**WORK REQUEST 1:** In the account of adopting Mei Chun, in which city did the pediatrician traveling with the group examine Mei?
**WORK REQUEST 2:** List every condition that the account of adopting Mei Chun says she does not have.
**WORK REQUEST 3:** Continue the account of adopting Mei Chun, picking up after its final sentence.

**EXERCISE PASSAGE:**
It turns out there's nothing wrong with Mei Chun's head. Before we left for China, a physician who specializes in international adoptions told us Mei's medical records suggested she was not growing properly. At the same time, he said the head measurements in Chinese orphanage records are notoriously inaccurate, so there probably was nothing to worry about.
 
The advice that we shouldn't rely too much on the records, which also certified that Mei was healthy and delightful in every way, did not exactly give us peace of mind. But the pediatrician who is accompanying our group examined Mei the other day here in Changsha, and he put her head somewhere near the 50th percentile in relation to her body length. In fact, aside from a cold, she seems to be in very good physical shape.

 Contrary to the warnings from our adoption agency, Mei is at least as cute in person as she was in her picture (even cuter, according to our older daughter, Francine). She is not bald, and she does not have scabies, eczema or ringworm.

 The one warning that proved to be accurate was that she might cry for a while. This was a bit of an understatement.

 We did not give sufficient thought to what a terrifying, traumatizing experience it is for a 17-month-old to be wrenched from the only home she's ever known, separated from the caretakers who have been raising her, and peremptorily handed over to complete strangers who look, smell and sound different from anything to which she's accustomed. Although we were anxious about the first meeting, we thought of it as a happy occasion, because that's what everyone else seemed to expect.

**INPUT DATA:**

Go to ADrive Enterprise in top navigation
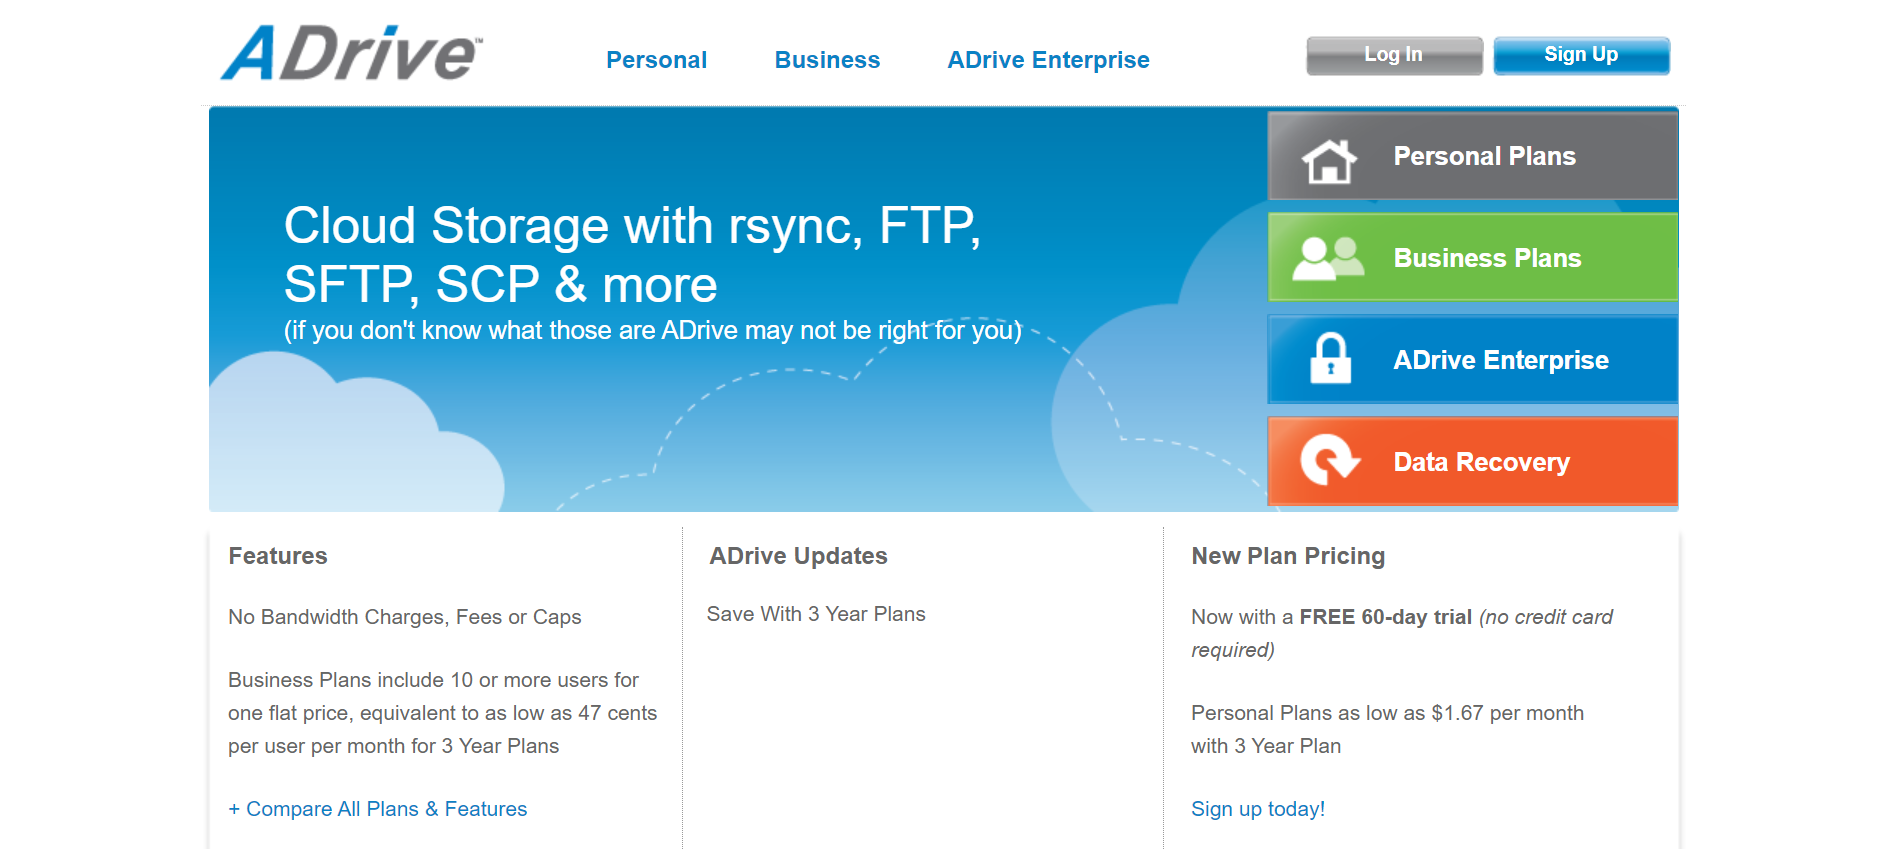This screenshot has width=1882, height=849. point(1048,60)
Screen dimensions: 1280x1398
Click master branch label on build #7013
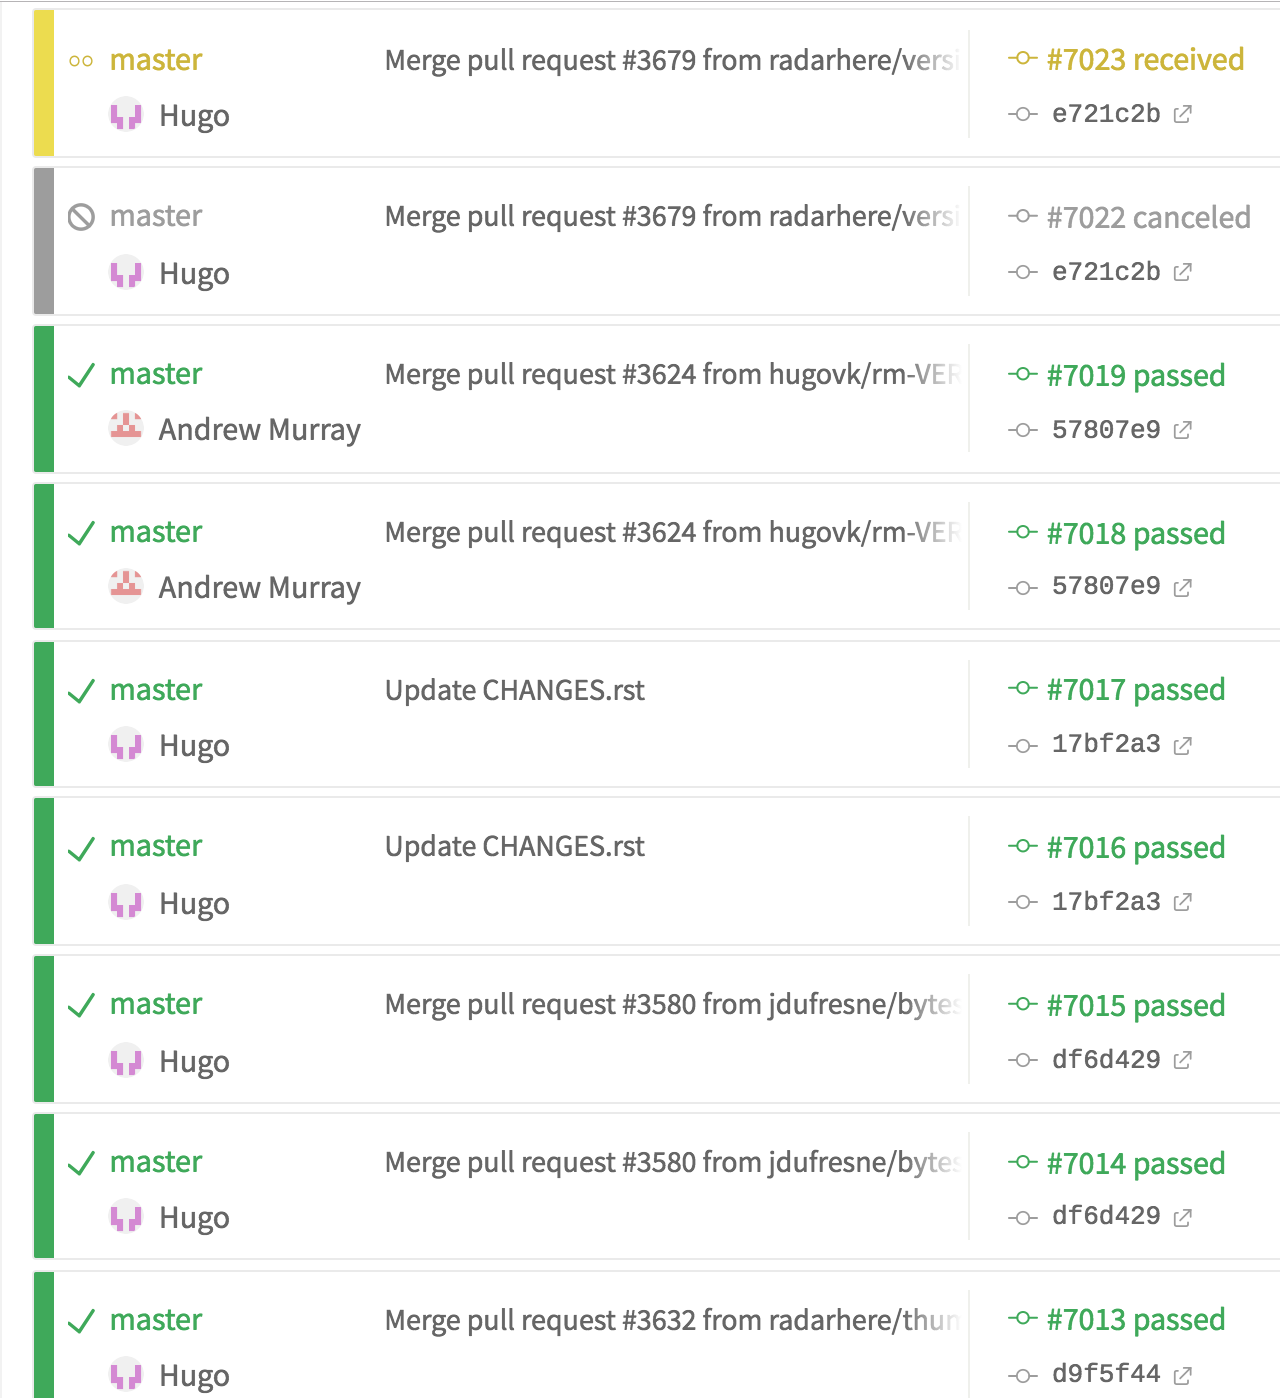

**EXERCISE OUTPUT 1:** Changsha

**EXERCISE OUTPUT 2:** Baldness, scabies, eczema, ringworm

**EXERCISE OUTPUT 3:**
 Instead, it was a heart-breaking scene: 10 families crammed into a conference room with 10 screaming toddlers who had no means of preparing for this baffling betrayal. We took Mei back to our room after a few minutes, hoping she would be calmer away from the cries of the other babies.

 She screamed for about three hours, and I imagined her continuing that way for several days, becoming dehydrated and malnourished because she refused to drink or eat. But eventually she calmed down, accepting a cracker and some apple juice, and now she eats almost everything we offer her. She especially likes dried apples and watermelon.

 Although Mei is no longer inconsolably miserable (right now, she is sitting on my lap, playing with her socks), she is subdued and shy. She rarely smiles, and she is pretty much silent except when I toss her in the air, which elicits a giggle, and when she cries.

 Unfortunately, that happens whenever my wife tries to hold her, feed her or touch her. A couple in our group who adopted in China once before said the same thing happened to them: The baby clung to the man and rejected his wife. Francine thinks it's because women are too reminiscent of the orphanage caretakers.

 Under the circumstances, though, I'd say Mei is doing remarkably well after just a few days with us. I've seen the same glazed look on the faces of many other adopted girls here in Changsha and at the hotel in Beijing, and I'm sure they eventually will adjust, each at her own pace.

 Our agency supplied us with slips of paper that declare we are not kidnappers, but so far we have not needed them. Everyone here treats foreigners toting newly acquired Chinese girls cordially, especially in the hotels, shops and restaurants that owe much of their business to the government's one-child policy, which helps make so many girls available for adoption, and its bureaucracy, which requires adoptive parents to linger (and spend money) while paperwork is filled out and processed.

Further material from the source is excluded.